The only things I enjoy of this generation are the video games of nineteen-ninety-four to two-thousand-and-eight,
the music that doesn't sound like the horrid bastard child of a sleazy ghetto brothel and an ecstacy-laden rave,
and the pornography that has women which are actually attractive

Popular culture, fashion and entertainment...it's probably worth an entire thread of its own. To my eyes some things have definitely improved, but there's been some sheer stupidity in every decade. I look at pictures of myself from when I was a kid and the clothes look absolutely dorky to my eyes. But I remember thinking the same during the 90s when guys starting thinking it was "cool" to wear waistbands halfway down their thighs so you could watch their underwear while they tripped over themselves because their shorts went down to their knees. Then there was that ridiculous "inverted dress" thing that was in style when I was teenager. I don't even remember what those things were called, but trust me when I say the current generation should feel pretty good about not keeping those.

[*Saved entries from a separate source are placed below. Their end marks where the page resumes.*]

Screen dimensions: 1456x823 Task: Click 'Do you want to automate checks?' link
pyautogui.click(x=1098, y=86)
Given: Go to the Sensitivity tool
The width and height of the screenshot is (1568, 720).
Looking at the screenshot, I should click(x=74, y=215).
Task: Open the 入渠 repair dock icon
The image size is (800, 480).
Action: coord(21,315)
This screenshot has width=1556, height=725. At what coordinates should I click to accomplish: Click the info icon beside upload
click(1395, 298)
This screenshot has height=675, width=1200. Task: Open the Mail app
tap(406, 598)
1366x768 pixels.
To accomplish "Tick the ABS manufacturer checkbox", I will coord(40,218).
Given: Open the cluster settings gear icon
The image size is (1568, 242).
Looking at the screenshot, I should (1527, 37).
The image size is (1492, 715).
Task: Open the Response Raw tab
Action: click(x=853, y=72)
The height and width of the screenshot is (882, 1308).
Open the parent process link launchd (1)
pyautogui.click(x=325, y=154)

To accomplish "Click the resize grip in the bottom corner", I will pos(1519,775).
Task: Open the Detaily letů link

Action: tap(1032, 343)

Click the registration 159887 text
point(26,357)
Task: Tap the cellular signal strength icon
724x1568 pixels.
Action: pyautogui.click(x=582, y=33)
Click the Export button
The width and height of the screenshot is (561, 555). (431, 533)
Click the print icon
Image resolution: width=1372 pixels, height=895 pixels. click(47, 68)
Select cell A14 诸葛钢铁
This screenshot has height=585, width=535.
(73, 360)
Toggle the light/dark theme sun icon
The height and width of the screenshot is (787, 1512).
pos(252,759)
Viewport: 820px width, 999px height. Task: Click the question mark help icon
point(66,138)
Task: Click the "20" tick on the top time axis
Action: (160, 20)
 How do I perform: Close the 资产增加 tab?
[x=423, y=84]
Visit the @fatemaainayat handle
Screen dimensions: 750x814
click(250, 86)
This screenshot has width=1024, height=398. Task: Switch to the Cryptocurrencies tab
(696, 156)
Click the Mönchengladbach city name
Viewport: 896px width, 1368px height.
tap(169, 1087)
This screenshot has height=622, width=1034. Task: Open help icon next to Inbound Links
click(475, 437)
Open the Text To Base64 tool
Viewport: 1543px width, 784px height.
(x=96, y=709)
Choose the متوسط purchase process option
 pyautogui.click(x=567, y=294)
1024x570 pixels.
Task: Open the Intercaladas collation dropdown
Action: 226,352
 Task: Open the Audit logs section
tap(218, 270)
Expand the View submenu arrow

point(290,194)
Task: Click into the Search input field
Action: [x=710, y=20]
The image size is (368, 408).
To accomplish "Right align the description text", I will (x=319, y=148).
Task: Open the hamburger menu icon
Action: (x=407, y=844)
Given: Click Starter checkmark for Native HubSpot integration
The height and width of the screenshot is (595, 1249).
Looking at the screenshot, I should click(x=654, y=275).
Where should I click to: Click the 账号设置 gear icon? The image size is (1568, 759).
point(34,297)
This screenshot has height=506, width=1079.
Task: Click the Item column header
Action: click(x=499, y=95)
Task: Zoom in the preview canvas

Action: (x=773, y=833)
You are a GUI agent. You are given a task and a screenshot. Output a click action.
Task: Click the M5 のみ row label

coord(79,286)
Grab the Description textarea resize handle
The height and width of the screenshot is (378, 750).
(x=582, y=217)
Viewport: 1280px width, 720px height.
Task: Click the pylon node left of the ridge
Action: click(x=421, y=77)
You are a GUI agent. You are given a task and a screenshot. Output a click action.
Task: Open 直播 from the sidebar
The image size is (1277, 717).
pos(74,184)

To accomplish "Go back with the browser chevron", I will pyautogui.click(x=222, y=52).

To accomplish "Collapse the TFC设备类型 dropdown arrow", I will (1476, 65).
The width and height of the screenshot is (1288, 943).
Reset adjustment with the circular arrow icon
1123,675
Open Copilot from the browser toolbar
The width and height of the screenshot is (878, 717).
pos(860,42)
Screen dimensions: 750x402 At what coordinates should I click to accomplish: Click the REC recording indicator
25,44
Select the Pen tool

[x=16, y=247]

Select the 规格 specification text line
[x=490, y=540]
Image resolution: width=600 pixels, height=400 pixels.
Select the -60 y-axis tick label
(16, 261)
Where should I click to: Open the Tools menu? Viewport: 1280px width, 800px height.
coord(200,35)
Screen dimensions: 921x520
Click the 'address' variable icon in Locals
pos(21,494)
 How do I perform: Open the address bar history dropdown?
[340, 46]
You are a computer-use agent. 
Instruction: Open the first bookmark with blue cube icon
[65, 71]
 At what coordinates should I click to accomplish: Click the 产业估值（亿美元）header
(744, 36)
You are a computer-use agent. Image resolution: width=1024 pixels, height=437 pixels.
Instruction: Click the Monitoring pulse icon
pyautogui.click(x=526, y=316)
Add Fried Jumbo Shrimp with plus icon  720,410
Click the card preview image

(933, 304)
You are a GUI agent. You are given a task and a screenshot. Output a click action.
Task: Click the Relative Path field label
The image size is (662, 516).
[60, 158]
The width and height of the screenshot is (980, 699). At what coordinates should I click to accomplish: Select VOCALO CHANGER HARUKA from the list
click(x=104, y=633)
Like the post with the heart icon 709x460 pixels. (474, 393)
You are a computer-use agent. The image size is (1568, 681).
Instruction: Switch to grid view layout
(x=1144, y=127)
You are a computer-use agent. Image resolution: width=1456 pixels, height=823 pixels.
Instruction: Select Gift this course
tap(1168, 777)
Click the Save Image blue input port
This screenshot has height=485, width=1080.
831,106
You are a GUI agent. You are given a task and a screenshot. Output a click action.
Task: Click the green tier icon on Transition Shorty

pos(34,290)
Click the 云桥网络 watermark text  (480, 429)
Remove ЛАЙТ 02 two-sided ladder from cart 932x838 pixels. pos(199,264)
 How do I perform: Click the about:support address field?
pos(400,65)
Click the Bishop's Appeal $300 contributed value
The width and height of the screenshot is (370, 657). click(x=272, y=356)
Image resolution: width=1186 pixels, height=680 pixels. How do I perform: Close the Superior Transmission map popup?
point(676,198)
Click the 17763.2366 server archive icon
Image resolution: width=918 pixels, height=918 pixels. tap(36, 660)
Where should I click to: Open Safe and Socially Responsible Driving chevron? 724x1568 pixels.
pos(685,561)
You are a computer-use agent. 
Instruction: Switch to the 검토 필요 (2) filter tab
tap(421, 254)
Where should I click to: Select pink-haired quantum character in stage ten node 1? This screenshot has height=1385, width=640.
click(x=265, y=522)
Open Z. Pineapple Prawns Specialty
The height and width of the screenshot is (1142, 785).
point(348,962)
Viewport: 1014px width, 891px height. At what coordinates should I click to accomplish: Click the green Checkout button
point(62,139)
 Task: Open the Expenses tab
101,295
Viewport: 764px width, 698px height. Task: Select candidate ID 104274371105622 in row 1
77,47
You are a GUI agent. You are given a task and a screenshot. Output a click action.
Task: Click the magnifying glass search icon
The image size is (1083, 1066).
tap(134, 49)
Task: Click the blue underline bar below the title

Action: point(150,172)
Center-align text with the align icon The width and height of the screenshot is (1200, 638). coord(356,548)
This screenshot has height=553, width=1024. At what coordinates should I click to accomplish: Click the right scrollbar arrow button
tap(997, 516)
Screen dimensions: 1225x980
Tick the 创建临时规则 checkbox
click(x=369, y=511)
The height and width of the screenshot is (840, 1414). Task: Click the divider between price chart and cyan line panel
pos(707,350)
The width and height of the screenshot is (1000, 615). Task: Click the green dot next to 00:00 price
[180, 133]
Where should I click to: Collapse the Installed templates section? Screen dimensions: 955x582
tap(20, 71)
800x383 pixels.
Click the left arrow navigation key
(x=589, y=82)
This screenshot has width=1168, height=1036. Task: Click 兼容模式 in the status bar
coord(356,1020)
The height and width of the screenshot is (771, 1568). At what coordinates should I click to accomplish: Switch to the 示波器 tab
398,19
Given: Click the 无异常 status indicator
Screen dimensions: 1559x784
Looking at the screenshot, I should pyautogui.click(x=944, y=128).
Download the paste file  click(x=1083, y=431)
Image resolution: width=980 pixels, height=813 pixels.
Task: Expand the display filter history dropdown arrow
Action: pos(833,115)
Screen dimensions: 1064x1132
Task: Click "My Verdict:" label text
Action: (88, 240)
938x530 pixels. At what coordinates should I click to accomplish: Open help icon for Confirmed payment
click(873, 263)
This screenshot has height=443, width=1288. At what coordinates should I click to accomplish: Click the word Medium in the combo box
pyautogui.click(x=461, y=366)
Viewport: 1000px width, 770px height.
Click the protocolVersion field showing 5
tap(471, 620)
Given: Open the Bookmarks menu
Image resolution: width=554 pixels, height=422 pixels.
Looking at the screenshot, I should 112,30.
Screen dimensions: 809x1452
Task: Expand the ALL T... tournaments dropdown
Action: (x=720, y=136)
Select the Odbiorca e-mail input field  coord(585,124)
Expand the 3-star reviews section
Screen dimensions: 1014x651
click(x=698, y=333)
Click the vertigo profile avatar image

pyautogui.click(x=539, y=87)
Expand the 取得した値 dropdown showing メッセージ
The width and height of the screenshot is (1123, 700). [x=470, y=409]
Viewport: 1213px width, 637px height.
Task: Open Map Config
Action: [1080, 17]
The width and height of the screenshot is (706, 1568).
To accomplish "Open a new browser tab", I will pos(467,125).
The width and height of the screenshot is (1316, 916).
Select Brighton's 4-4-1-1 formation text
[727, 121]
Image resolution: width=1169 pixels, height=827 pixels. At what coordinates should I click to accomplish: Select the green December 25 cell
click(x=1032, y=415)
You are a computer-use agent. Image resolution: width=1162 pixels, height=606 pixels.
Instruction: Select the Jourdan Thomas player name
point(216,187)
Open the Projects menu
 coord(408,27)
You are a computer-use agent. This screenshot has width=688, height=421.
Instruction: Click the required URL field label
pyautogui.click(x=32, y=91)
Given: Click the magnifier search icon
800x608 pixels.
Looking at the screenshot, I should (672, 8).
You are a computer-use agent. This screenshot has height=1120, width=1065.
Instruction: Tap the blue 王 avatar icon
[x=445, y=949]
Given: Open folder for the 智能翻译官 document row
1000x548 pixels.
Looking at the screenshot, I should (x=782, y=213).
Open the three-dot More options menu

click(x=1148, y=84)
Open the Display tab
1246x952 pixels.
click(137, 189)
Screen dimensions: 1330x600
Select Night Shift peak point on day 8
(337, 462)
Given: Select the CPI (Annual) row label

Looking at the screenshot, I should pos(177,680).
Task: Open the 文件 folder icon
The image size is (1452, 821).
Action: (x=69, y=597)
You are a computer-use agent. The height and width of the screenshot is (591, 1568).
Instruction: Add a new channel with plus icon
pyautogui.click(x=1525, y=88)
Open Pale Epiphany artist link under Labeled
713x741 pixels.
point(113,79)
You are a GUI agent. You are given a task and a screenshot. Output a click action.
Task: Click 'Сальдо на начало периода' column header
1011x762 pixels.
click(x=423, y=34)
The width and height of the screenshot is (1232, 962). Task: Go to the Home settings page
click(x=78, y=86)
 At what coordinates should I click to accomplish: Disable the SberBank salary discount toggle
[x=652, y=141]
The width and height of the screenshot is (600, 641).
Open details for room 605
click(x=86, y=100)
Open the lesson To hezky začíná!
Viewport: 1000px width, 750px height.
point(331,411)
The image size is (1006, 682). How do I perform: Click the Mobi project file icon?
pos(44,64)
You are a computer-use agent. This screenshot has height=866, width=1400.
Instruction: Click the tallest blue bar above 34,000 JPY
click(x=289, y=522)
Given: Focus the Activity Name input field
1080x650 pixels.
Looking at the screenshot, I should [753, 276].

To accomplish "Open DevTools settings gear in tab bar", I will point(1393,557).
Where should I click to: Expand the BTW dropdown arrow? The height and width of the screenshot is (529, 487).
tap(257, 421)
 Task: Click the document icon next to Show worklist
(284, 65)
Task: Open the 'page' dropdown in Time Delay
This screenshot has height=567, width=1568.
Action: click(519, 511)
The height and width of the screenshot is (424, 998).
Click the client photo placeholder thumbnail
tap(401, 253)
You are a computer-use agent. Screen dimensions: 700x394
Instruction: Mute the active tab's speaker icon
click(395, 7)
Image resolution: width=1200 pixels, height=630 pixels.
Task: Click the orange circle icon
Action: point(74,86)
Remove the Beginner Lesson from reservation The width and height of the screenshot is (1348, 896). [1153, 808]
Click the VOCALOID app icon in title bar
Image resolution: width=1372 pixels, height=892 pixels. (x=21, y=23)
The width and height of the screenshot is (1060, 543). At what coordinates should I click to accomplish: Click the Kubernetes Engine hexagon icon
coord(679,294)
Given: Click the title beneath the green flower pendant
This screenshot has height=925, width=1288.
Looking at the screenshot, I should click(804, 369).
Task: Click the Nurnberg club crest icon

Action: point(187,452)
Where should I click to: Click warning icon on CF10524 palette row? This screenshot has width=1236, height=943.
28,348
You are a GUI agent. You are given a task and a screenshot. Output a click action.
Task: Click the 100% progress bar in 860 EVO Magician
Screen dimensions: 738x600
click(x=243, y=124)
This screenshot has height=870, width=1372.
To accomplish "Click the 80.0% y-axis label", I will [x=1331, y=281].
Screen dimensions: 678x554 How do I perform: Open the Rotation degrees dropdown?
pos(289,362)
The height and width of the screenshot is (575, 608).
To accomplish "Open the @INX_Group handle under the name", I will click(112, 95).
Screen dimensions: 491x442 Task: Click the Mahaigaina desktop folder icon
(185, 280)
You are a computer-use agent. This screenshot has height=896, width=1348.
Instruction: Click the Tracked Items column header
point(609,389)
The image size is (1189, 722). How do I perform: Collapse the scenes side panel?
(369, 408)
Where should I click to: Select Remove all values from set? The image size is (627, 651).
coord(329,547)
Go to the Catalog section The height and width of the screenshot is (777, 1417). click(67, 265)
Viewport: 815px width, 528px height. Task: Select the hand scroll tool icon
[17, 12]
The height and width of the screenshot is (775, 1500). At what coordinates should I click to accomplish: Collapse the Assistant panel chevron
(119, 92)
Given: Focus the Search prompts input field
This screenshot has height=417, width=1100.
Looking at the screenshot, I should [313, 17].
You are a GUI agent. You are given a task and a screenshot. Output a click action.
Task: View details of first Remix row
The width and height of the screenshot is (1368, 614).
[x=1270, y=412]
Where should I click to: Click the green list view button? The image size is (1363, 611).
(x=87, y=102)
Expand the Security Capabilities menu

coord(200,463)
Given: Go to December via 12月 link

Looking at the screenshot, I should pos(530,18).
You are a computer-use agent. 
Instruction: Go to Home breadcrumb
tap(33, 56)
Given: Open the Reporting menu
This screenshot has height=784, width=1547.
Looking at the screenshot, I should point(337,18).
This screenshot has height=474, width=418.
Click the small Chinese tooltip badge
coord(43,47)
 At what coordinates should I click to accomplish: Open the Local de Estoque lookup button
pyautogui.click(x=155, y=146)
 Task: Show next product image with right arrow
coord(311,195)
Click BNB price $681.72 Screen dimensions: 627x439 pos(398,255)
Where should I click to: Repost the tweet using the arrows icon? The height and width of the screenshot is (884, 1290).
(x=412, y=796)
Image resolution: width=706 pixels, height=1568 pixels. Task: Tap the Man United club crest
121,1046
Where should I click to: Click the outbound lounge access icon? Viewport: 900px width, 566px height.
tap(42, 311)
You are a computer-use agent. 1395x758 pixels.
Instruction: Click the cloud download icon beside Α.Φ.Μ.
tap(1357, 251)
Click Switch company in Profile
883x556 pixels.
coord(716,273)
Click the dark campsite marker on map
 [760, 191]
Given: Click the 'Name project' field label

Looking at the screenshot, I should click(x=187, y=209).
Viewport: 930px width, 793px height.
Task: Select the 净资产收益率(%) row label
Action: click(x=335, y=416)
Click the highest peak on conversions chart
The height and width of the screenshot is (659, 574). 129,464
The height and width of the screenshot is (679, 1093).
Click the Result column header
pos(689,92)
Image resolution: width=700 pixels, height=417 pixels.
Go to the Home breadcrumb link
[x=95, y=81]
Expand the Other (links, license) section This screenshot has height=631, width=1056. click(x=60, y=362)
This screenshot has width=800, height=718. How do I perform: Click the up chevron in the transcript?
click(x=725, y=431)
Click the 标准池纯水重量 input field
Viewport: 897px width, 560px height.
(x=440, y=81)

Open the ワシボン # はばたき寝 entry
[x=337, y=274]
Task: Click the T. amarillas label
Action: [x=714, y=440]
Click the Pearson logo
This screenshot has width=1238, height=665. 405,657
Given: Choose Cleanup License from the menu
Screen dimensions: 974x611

Cartoons are better now than they were when I was a kid. Not only in production quality, but content as well. Even if someone were to feel some kind of misplaced nostalgia for Bugs Bunny or Tom and Jerry, the shows were simple minded trash. Now there are shows like Powerpuff Girls, and of course, ponies. There have been cartoons like the Justice League, which intelligently addressed some very interesting questions. Compare Justice League Unlimited in the 2000s to Superfriends from the 70s and 80s...same exact franchise and characters, yeah...sorry, but it got way better.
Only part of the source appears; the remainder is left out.